Alston knows that barriers to mental health treatment extend beyond needing to raise awareness and expand training programs. That’s why Alston for Athletes also provides mental health scholarships to collegiate student athletes – small grants that help pay for student athletes’ therapy sessions during the school year with a licensed provider, as many schools do not have in-house clinical sports psychologists and their services are often not in-network or reimbursable by insurance. Alston hopes to grow this program by branching out to youth sports and high school programs and partnering with more universities to create self-sustaining scholarship funds that give student athletes more access to mental health services at school.
Alston is also exploring policy opportunities to mandate mental wellbeing checks in pre-participation physicals for athletes before their season starts, at least at the high school level.

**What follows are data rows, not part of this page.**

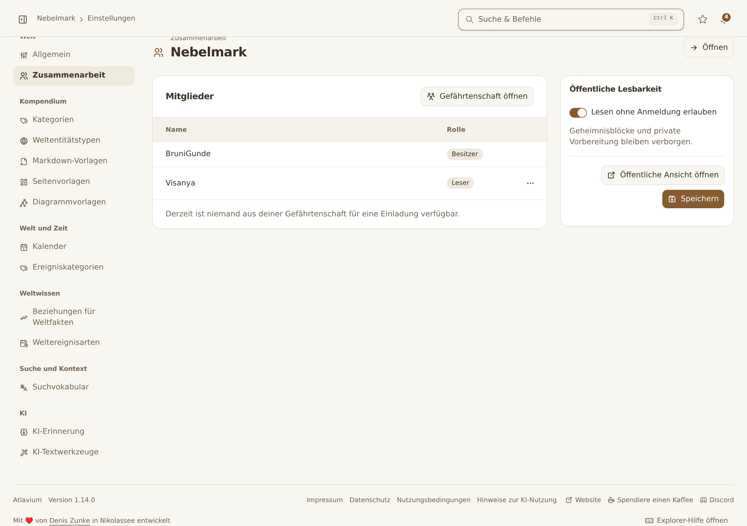Open Öffentliche Ansicht öffnen link button

pyautogui.click(x=662, y=175)
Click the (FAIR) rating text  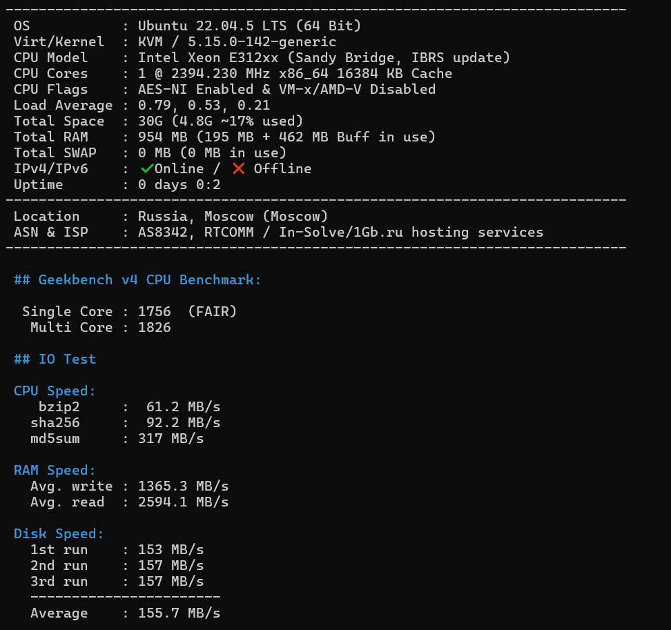pyautogui.click(x=212, y=311)
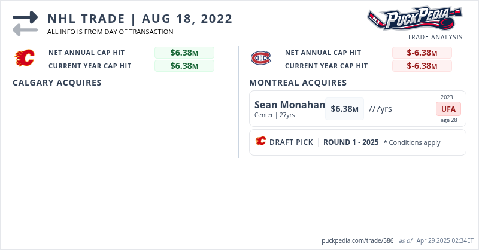Select the red UFA status badge
Image resolution: width=479 pixels, height=250 pixels.
point(448,109)
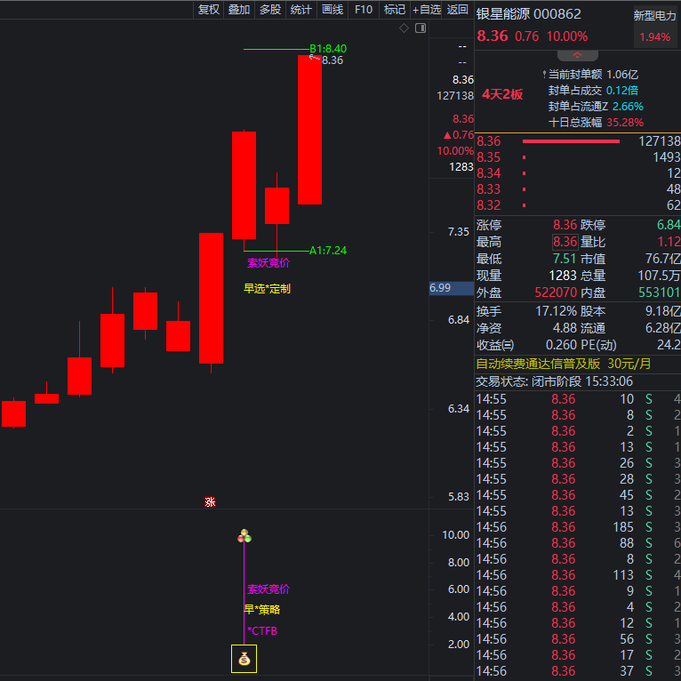Click the info icon beside 当前封单额

click(x=542, y=75)
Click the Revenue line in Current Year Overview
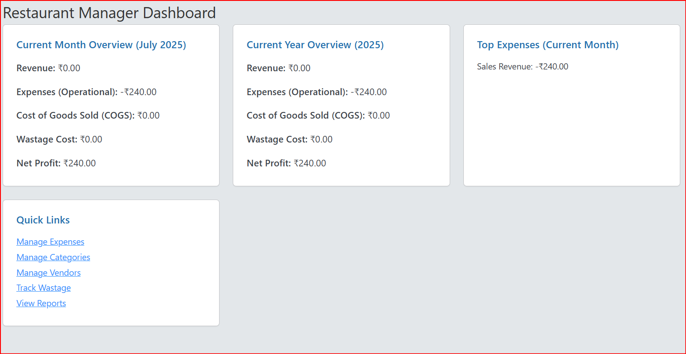 tap(278, 68)
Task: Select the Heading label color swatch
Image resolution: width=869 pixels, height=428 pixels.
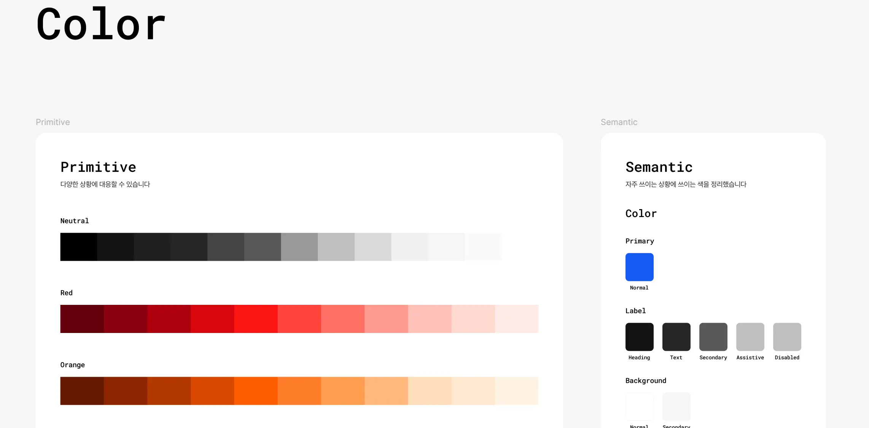Action: (x=639, y=337)
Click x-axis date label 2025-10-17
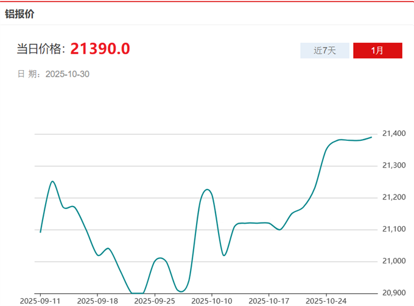The image size is (414, 306). [269, 301]
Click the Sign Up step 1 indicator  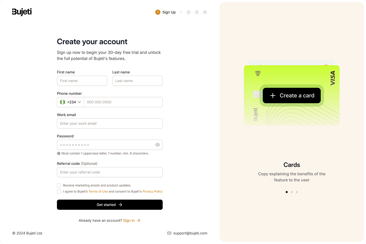click(158, 12)
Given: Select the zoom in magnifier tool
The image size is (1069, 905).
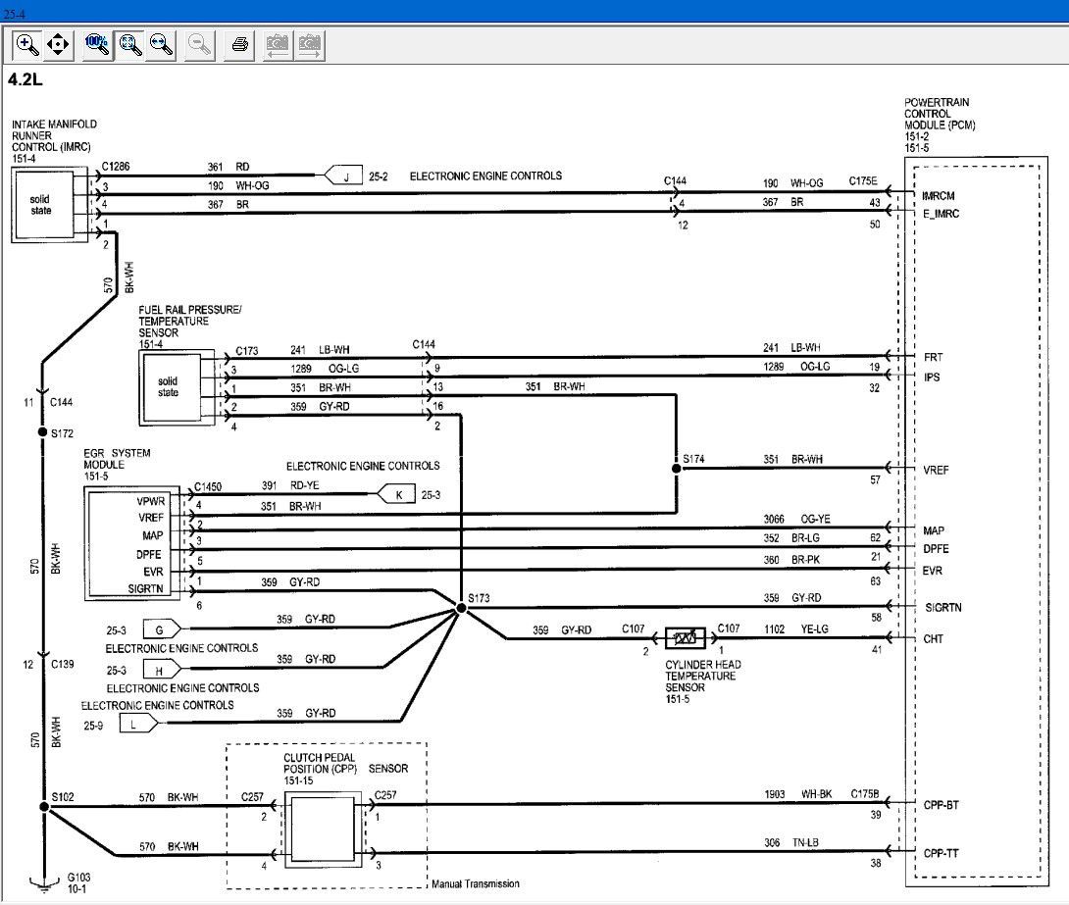Looking at the screenshot, I should [27, 44].
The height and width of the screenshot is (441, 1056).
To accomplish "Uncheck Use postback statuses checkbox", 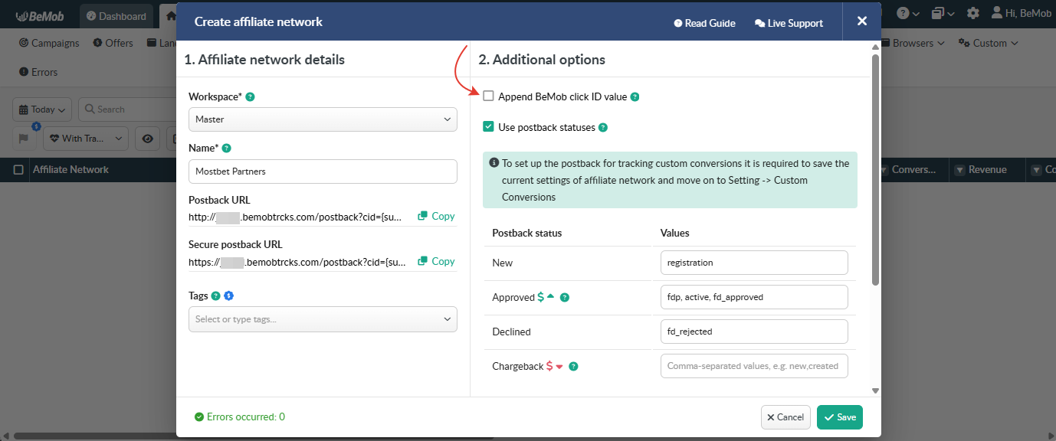I will point(488,127).
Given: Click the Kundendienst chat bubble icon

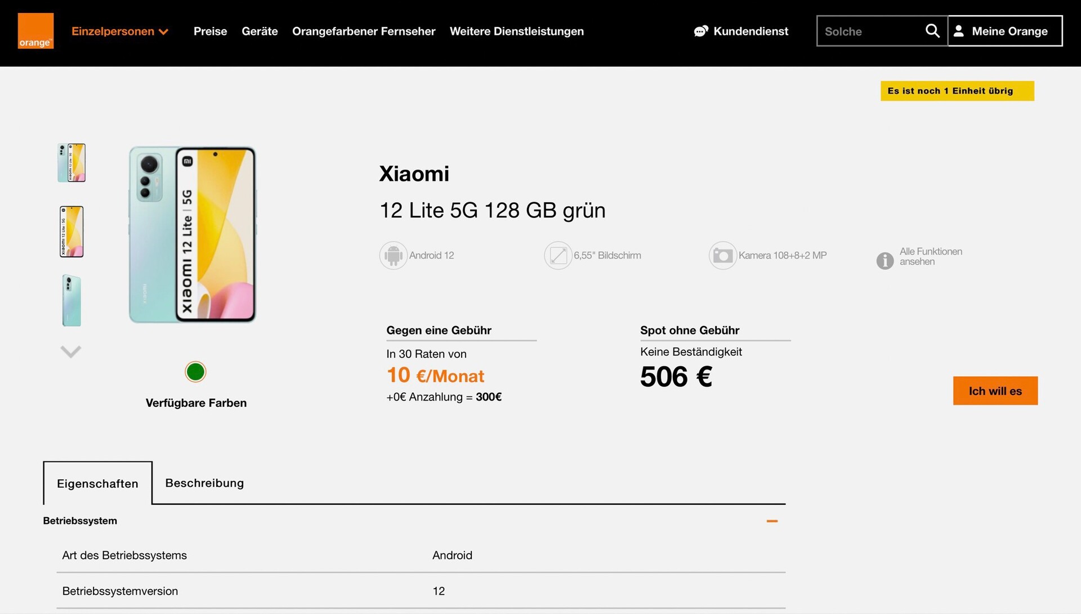Looking at the screenshot, I should [700, 32].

“We need to increase screening for mental health conditions for student athletes at an earlier age so we are then able to refer them to the proper resources,” says Alston. “If I had something like that, I could have started therapy at a much younger age.”
Though Alston continues to grow in his advocacy work beyond Maryland, he is also keeping things close to home. Alston was named as one of the Horizon Foundation’s new Advancing Community Advocacy Fellows, a two-year grant program to work alongside the Foundation and its partners to build their organizing and advocacy capacity by helping them use their power to advance issues that matter most to them and their community.
“I’ve had some success with legislation previously but I still feel like I am learning and growing in that area,” says Alston. “This is a good opportunity because many other student mental health nonprofits do not have a legislative arm and groups across the country are turning to me and my team for guidance. This fellowship will help me sharpen my skill set, learn more about local advocacy and work alongside Foundation staff like Jennifer [White Holland, the Foundation’s policy and community engagement director], who can help mentor me.”
Looking forward to his fellowship and beyond, Alston knows that there is a lot more work to be done in order to improve access to compassionate, affordable mental health care – not only for athletes but for all people.
“We need to try to find ways to incentivize the next generation of young people to get into this field,” says Alston. “Demand for mental health resources is at an all-time high, but there are just not enough providers. How do we help meet the demand? How can we reduce long wait times to see counselors? How can we get the large caseloads of counselors down to more manageable levels? We need more opportunities and more funding for mental health.”
With the passion for helping his younger self core to his purpose, Alston will continue working step-by-step to make that vision a reality.